La présentation du budget 2026 par Sébastien Lecornu a suscité une onde d'inquiétude dans les rangs de certains députés, notamment ceux issus des partis Horizons et Modem. Ces derniers s'interrogent sur les modalités de financement des nouvelles mesures proposées, qui, selon eux, pourraient mettre en péril l'objectif de ramener le déficit sous la barre des 5% du PIB d'ici 2026.
Paul Christophe, chef des députés Horizons, a exprimé ses doutes sur les "concessions" financières faites au Parti socialiste lors de l’annonce du budget. Dans une intervention publique, il a souligné l'importance de clarifications concernant les financements des mesures, précisant que les engagements pris par le gouvernement devraient être soutenus par des économies clairement identifiées. Il a déclaré : "Chaque choix a un coût. Le redressement des comptes publics ne pourra pas se faire sans choix budgétaires responsables."
Les inquiétudes partagées par Marc Fesneau, député du Modem, révèlent la pression croissante exercée par le constat que le respect des objectifs budgétaires doit passer par des choix politiques rigoureux. Il a déclaré : "La responsabilité budgétaire ne peut être une addition d'envies individuelles." Ces déclarations résonnent avec les études de la Cour des comptes qui soulignent la nécessité d'une gestion publique saine, surtout dans un contexte où le niveau d'endettement public reste préoccupant.
Les mesures annoncées, telles que l'augmentation de la prime d'activité de 50 euros pour plus de trois millions de ménages modestes, pourraient représenter un coût annuel de 2 milliards d'euros. Le ministre de l'Économie et des Finances, Roland Lescure, a mentionné que des chiffrages complets sur le financement, notamment une éventuelle surtaxe sur les bénéfices des grandes entreprises, sont en cours, bien que ces solutions soient controversées.
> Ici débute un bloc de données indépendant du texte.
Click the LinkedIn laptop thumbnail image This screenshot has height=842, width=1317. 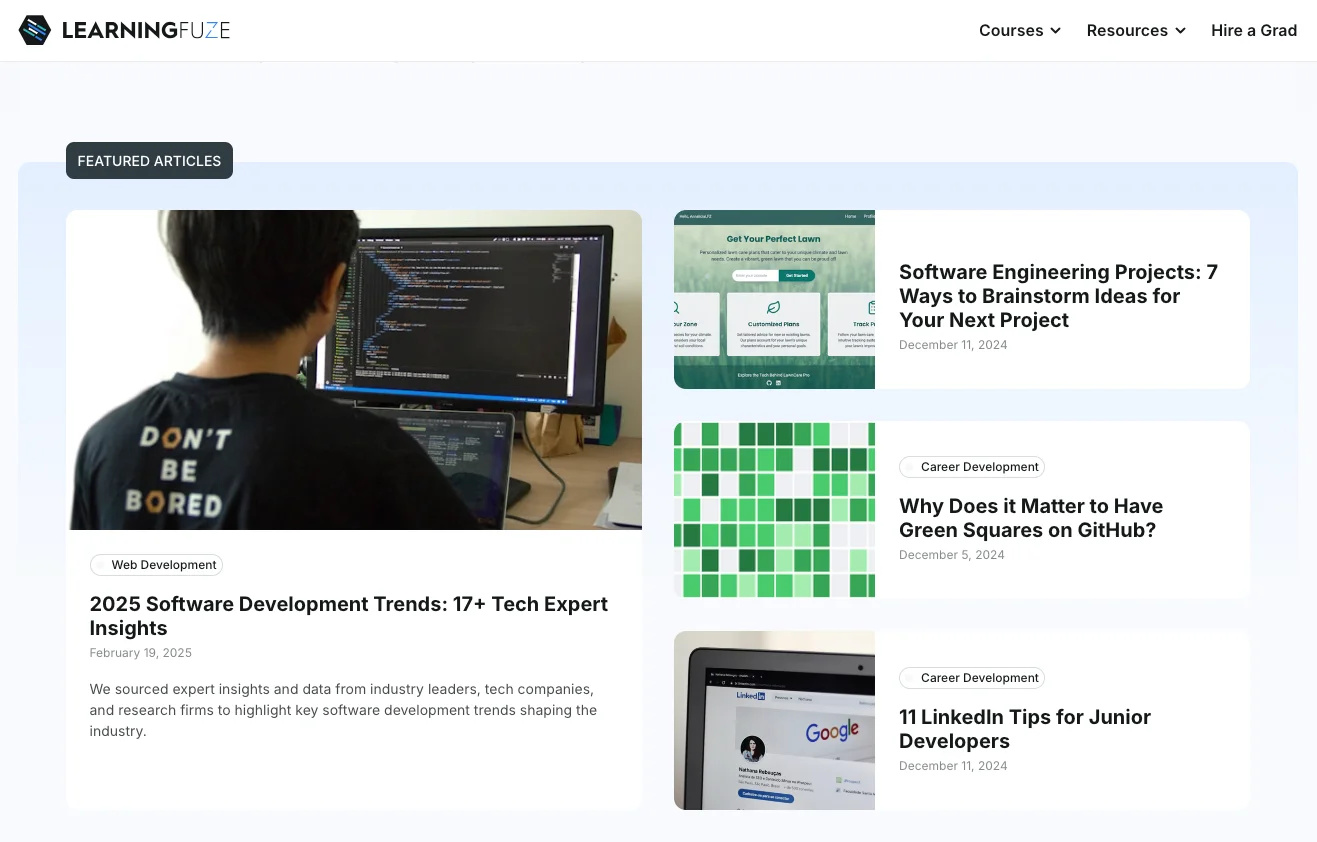click(774, 720)
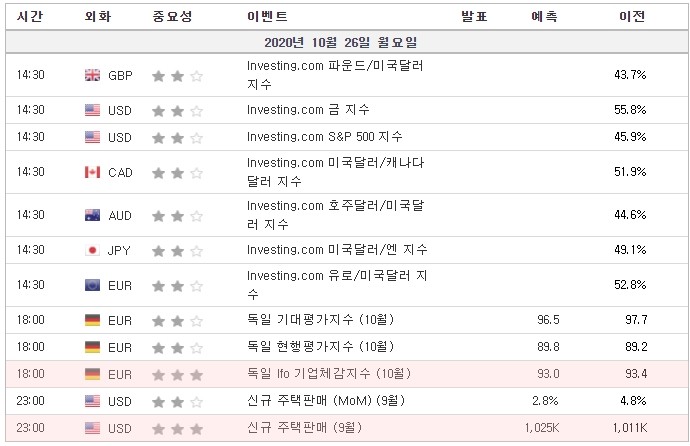Click the German flag in the Ifo 기업체감지수 row

tap(92, 374)
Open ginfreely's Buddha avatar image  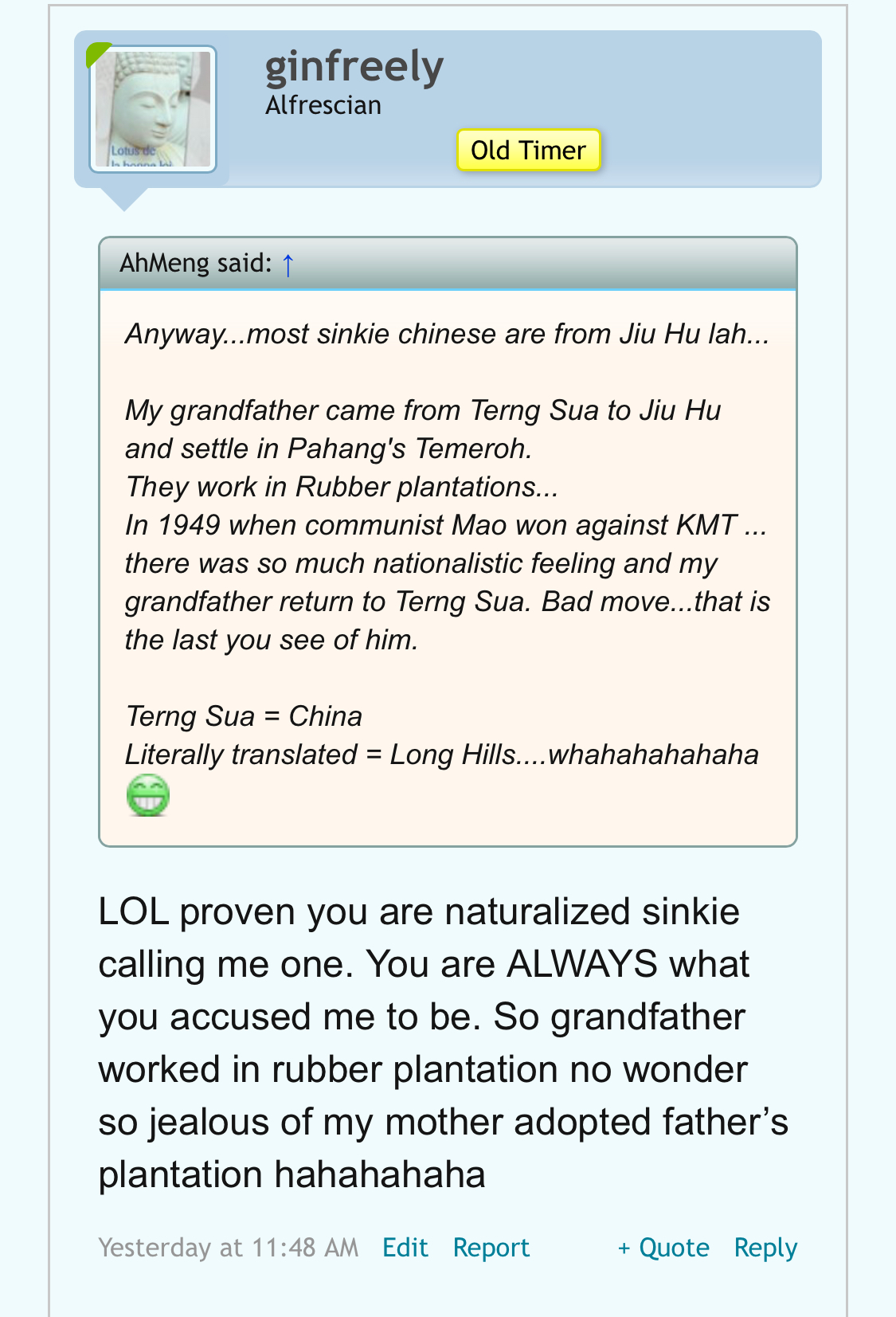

Face à cette situation, des économistes tels que Frédéric Farah, professeur à l’Université Paris-Dauphine, estiment qu'une augmentation de la fiscalité ou la mise en place de nouvelles taxes seraient indispensables pour financer ces promesses. Le débat est donc lancé parmi les acteurs politiques, et l’exécutif devra répondre rapidement aux questions qui affleurent sur le financement des mesures afin de rassurer non seulement les députés, mais également la population, soumise à des tensions économiques majeures.